Ben* was a shadow of his former self after years of physical, emotional and financial abuse at the hands of his father.
He was diagnosed with severe depression, anxiety and post-traumatic stress disorder (PTSD) but counselling sessions were only managing to keep the 21-year-old’s head above water. On top of that, Ben had been forced to take out a number of loans which meant he was in £5,000 worth of debt.
Ben was referred to Thrive and then Bromford where the priority was to find him alternative accommodation so that he could better manage his mental health as well as developing skills to live independently. Initial meetings with support worker George Christian took place in the local library as Ben’s increasingly desperate situation was assessed.
Did you know?
Our latest Social Value Report reveals that 1,700 customers moved on from short-term support services during 2014-15. A total of 7,834 successful outcomes were achieved, which is 87% of the needs which were identified overall. The report shows that, just like Ben, 87% of people benefiting from our short-term support services managed to reduce their debt whilst 91% were able to better manage their mental health. 81% participated in training or education. The 2015 Social Value Report also highlights that for every £1 spent, the wellbeing return on that investment is an impressive £8.42.
Ben explains: “From the age of three I can remember things happening at home and I was always on guard because of it. I wouldn’t even like leaving the house and by April (2015) I was texting George all the time as I was very anxious to get out of the family home. I was even staying with my grandad to get a bit of respite as it was just becoming unbearable at home.”
The pair visited the Citizens Advice Bureau (CAB) and were able to get one of his debts completely written off because of the domestic violence he had experienced. Then in May 2015, Ben became the first resident to move into a private apartment at Meadowcroft Court in Woodside, Telford, which is a new scheme for young people aged 16-32. Meadowcroft Court is run alongside Woodlands View and both offer supported accommodation for vulnerable young people who are either homeless or at risk of homelessness with complex needs.

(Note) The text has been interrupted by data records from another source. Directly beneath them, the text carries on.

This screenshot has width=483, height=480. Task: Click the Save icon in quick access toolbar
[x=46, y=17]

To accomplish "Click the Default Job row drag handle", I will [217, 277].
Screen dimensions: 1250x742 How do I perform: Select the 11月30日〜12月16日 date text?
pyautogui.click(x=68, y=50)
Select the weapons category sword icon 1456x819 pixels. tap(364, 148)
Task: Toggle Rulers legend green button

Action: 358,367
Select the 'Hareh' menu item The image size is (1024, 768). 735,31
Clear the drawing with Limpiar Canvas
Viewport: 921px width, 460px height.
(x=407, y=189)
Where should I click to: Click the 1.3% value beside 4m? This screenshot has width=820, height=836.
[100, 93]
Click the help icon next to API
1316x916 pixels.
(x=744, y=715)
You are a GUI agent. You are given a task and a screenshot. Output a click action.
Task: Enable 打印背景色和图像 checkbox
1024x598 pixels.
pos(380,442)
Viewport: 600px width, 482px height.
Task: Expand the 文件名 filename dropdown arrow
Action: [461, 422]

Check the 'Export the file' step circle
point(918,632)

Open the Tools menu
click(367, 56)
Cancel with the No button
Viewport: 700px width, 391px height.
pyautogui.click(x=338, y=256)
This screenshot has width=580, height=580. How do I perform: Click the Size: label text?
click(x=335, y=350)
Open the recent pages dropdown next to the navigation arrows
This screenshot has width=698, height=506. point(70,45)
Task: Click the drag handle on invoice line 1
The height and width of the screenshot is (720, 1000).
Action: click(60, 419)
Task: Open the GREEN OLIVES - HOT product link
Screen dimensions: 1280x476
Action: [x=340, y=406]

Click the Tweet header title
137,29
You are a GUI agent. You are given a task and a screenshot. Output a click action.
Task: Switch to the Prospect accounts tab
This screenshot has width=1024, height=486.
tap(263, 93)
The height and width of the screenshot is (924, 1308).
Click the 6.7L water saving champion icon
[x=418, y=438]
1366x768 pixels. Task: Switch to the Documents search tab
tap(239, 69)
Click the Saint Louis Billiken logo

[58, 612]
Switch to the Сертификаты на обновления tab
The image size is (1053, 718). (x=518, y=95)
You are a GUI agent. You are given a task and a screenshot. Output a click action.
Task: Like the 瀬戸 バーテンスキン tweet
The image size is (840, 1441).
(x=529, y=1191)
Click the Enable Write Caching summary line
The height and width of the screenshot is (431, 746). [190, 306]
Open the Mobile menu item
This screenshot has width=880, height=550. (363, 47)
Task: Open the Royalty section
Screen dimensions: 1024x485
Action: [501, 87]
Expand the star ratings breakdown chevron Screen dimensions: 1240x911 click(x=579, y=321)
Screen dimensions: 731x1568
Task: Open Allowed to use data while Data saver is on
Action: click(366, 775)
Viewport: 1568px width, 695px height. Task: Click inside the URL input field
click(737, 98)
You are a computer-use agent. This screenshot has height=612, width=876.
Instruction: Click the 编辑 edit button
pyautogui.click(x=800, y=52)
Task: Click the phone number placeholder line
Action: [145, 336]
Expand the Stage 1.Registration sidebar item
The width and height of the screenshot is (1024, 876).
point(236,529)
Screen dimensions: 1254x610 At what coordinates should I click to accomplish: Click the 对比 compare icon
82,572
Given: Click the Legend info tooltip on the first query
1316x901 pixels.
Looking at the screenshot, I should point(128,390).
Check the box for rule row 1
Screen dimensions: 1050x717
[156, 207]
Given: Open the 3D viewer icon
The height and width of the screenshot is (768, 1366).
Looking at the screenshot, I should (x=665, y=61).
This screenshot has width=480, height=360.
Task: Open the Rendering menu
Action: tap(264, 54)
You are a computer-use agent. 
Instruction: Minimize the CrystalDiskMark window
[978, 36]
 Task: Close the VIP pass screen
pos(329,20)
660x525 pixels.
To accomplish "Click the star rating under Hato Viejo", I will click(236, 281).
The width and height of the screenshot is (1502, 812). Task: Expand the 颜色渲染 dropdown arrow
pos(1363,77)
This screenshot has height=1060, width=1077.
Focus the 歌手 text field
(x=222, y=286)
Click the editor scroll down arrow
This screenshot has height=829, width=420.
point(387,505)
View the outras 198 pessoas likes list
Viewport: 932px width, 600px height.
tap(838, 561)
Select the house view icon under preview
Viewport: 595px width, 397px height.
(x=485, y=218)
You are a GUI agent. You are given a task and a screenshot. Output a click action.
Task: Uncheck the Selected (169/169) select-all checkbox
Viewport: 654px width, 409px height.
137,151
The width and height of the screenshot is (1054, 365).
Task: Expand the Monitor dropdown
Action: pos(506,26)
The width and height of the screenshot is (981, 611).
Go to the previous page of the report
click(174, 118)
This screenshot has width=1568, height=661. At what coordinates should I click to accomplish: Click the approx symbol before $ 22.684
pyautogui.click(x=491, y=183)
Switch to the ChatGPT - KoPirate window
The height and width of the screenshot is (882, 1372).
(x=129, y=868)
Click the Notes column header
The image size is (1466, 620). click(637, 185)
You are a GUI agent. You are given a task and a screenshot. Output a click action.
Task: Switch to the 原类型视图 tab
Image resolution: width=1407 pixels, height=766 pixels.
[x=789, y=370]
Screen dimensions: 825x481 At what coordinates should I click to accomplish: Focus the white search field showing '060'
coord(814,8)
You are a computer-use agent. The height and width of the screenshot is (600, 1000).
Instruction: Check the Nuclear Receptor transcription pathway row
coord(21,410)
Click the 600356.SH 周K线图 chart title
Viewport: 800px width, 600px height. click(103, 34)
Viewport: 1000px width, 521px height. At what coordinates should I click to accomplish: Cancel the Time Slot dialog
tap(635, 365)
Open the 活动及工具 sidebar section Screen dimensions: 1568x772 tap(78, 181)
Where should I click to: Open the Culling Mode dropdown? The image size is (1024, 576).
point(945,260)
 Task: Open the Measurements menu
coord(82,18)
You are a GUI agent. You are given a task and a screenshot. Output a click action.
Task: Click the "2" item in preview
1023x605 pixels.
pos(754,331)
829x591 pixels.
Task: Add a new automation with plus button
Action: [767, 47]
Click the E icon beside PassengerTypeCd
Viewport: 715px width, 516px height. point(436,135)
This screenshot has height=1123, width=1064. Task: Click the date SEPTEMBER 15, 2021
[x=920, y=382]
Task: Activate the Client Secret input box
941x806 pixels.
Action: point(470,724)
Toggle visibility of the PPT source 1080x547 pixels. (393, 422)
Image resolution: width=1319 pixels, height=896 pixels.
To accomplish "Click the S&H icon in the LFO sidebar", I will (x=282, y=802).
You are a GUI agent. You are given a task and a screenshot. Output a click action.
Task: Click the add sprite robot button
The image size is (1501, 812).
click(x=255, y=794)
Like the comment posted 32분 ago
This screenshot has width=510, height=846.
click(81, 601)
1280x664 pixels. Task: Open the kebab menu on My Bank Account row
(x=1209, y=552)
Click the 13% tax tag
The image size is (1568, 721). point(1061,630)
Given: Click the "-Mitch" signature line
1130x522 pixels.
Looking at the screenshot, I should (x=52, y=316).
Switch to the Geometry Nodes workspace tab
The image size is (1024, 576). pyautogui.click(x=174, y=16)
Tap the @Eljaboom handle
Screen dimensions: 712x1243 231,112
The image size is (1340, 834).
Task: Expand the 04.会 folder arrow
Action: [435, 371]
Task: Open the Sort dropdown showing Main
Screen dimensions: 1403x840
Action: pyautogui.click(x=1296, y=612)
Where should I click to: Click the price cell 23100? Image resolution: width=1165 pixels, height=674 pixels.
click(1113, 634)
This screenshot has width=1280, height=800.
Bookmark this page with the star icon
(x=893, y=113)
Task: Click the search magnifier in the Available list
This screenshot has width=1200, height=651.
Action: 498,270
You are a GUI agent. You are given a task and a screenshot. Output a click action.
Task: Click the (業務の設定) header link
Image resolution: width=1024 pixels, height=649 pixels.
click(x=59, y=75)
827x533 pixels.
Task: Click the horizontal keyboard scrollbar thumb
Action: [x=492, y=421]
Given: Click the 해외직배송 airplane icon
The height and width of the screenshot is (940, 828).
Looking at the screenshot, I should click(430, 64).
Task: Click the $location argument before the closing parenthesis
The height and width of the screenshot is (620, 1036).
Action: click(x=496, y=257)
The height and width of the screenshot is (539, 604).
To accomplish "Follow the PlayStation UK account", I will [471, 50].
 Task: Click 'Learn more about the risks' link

Less than 12 months on and Ben is now one of four community reps and is responsible for putting together a newsletter for the 22-bed facility as well as managing their Facebook page. He has also organised several charity events including a Macmillan coffee morning which raised £68 and an overnight stay out in Telford town centre which collected £147.
“The first month after moving in was probably the hardest because after that initial adrenaline rush disappeared, I became quite isolated again for a while,” Ben said. “But I soon made it my home and since then I’ve not looked back.”
He added: “Last month I started my treatment for my PTSD, which still gives me seizures three or four times a week. The treatment is helping me to transfer bad memories from one side of my brain to the other. I’ve just started studying at Open University for a psychology degree and eventually I would love to have my own domestic violence charity so I can pass on my knowledge and experience to other people.
“I absolutely love helping people. There’s another guy at Woodlands View who had really struggled at other schemes but I took him under my wing and he’s also considering Open University now and is very much involved in all the activities we arrange here.”
Ben returns home once a week and added that his relationship with his family had improved considerably since moving out of the family home.